Chiunque accenni alla storia di violenze – documentate e innegabili – che prima del 7 ottobre hanno esasperato lo scontro fra israeliani e ed arabi – non certo per giustificare la strage di Hamas, ma per capirne l’origine – , è accusato di “tacere” sulla gravità di quella strage.
Così come, secondo la presidente dell’UCEI, “tace” chiunque fa notare che la razione di Israele è stata molto di più che un’operazione “di difesa” – come a lungo anche la stampa e i governi occidentali hanno sostenuto – e ha configurato piuttosto un massacro indiscriminato di persone (quasi 26.000 civili, per gran parte donne e bambini, uccisi nei primi tre mesi e mezzo); una deportazione in massa dal nord al sud e un taglio delle risorse alimentari, energetiche e sanitarie; una sistematica distruzione di abitazioni, di scuole, di moschee, di uffici, di ospedali; una altrettanto sistematica e deliberata devastazione dell’ambiente (inquinamento delle falde idriche, desertificazione del territorio, che lo ha reso di fatto inabitabile). Anche dopo questo – non solo per la strage del 7 ottobre – «è cambiato il mondo, e nulla può tornare come prima!
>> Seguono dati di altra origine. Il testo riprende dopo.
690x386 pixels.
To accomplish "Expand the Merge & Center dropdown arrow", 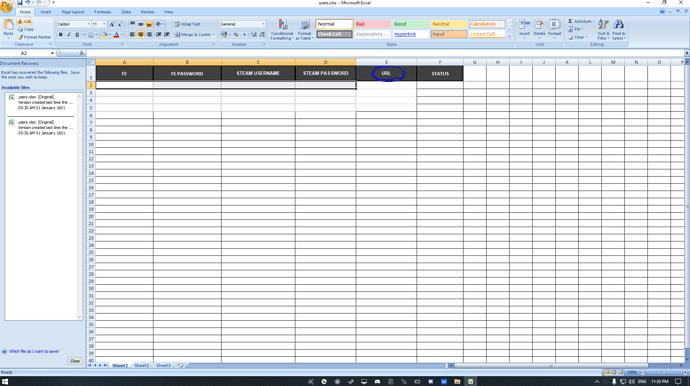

A confermare la gravità di quanto sta accadendo è la sentenza del Tribunale penale internazionale dell’Aia che, proprio alla vigilia del Giorno della memoria, ha chiesto a Israele di adottare «le misure necessarie per evitare un genocidio», riconoscendo così la plausibilità della gravissima accusa rivolta a Israele dal Sud Africa. Significativa la reazione del ministro della sicurezza israeliano Itamar Ben Gvirha, che ha definito la Corte dell’Aia «antisemita».
In realtà, ad essere assordante è stato il silenzio dei governi occidentali su questo massacro. Anche se ultimamene perfino loro hanno cominciato a mostrare un certo disagio. Significativo, a questo proposito, lo sfogo dell’alto rappresentante dell’Unione Europa per gli Affari eteri, Joseph Borrell: «La situazione umanitaria a Gaza non potrebbe essere peggiore, non c’è cibo, medicine e le persone sono sotto le bombe (…). Non è il modo di condurre un’operazione militare, e lo dico nel rispetto delle vittime del 7 ottobre».
Celebrare il Giorno della Memoria non può significare legittimare la politica e il modo di condurre la guerra dello Stato ebraico. Si può discutere sui cortei, ma non sul fatto che rimpicciolire questa ricorrenza, riducendola a una consacrazione delle pretese ragioni di uno Stato che sta mostrando il suo volto peggiore, significa tradire le stesse vittime della Shoah, che hanno diritto di essere ricordate non per un presunto collegamento con quello Stato, ma perché esseri umani. Come i palestinesi.